**What this task involves**
Copy out every line of text in the entries below word for word, and leave the pictures out of your answer.

**Extracted data**
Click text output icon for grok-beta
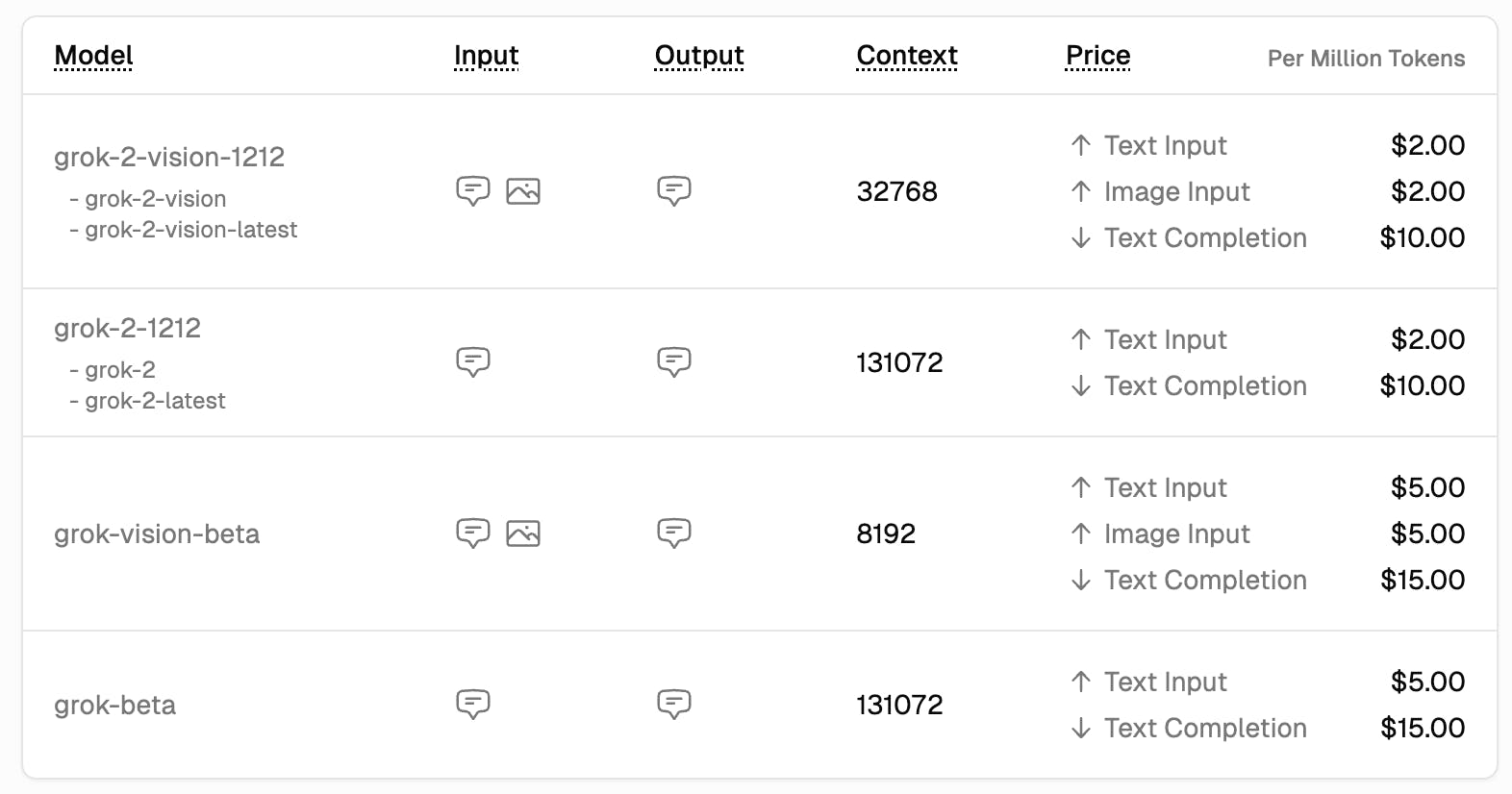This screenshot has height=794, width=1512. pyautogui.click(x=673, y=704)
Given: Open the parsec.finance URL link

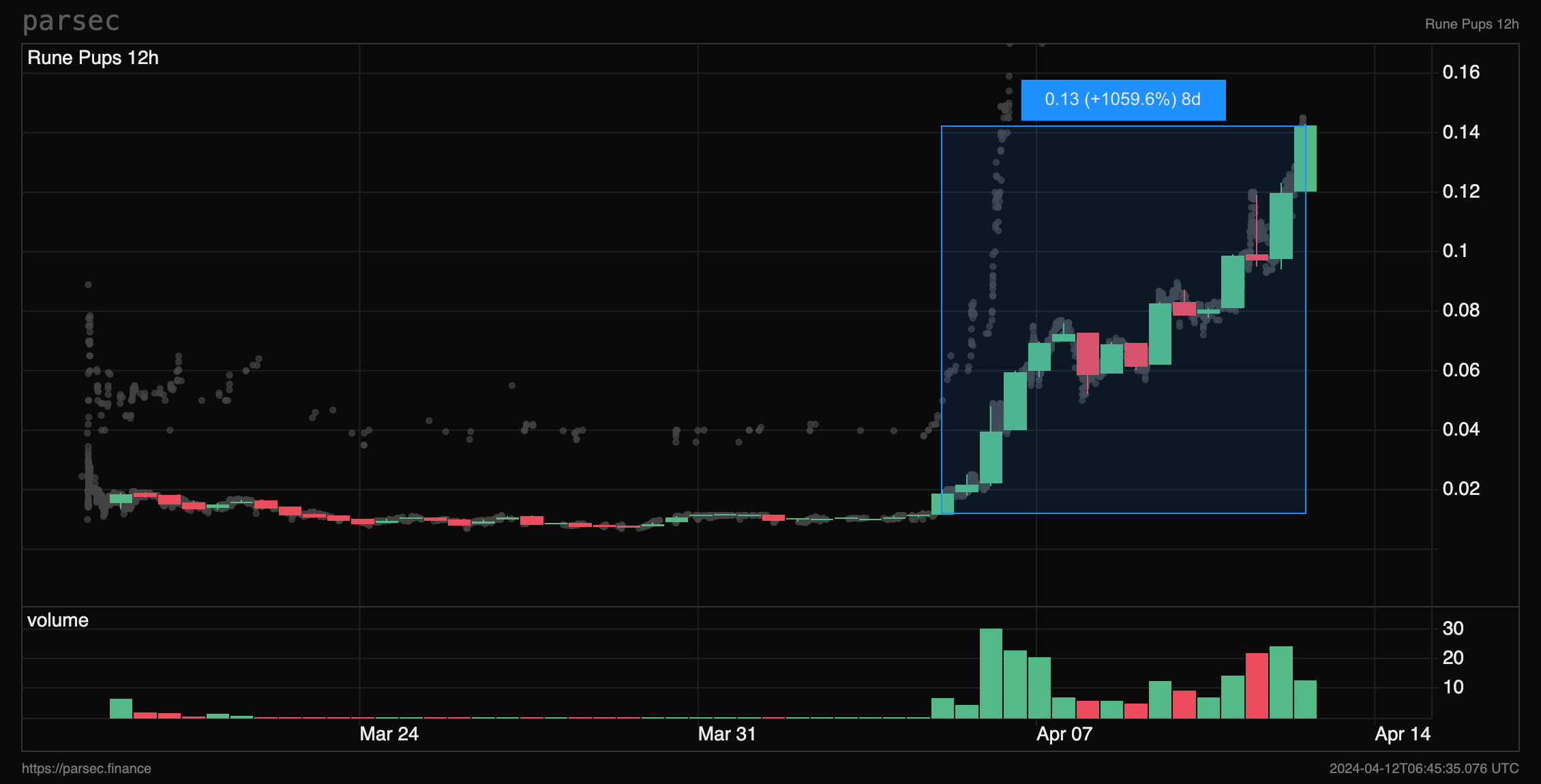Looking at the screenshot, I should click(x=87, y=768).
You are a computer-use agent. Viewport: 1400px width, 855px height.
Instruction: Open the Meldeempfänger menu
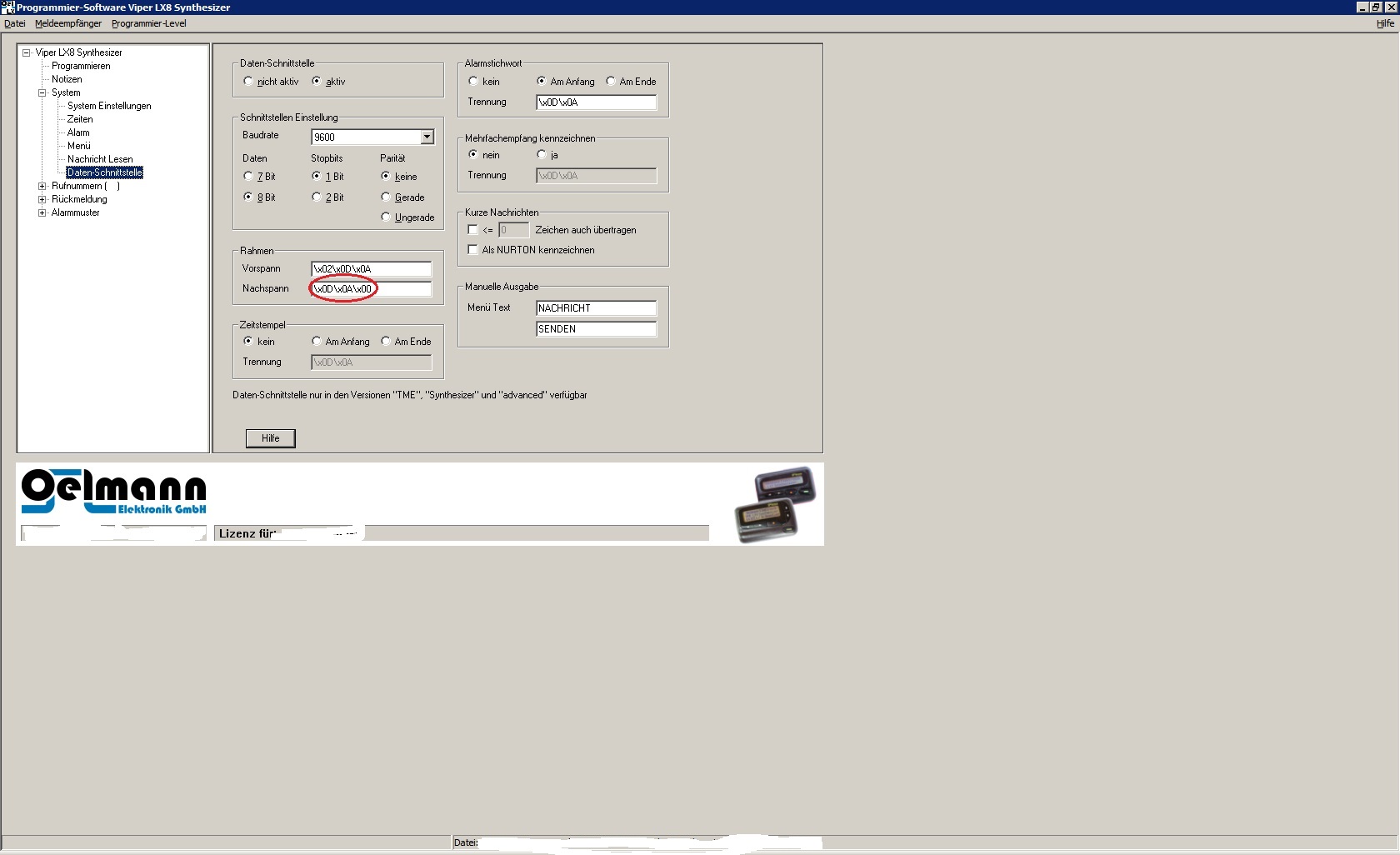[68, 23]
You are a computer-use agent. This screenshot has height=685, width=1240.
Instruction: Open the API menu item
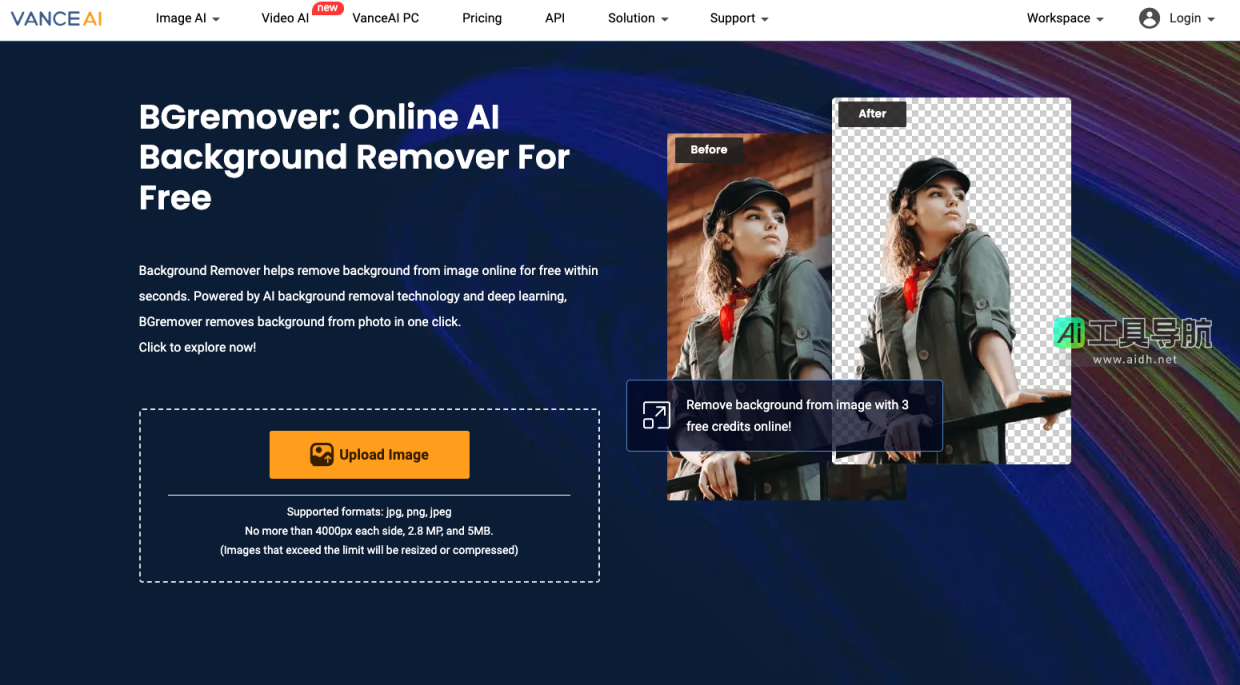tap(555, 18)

**In response**
Click text output icon for grok-beta
This screenshot has height=794, width=1512. pyautogui.click(x=673, y=704)
Given: Open the parsec.finance URL link

Looking at the screenshot, I should click(x=87, y=768).
You are a computer-use agent. Viewport: 1400px width, 855px height.
Instruction: Open the Meldeempfänger menu
[68, 23]
You are a computer-use agent. This screenshot has height=685, width=1240.
Instruction: Open the API menu item
tap(555, 18)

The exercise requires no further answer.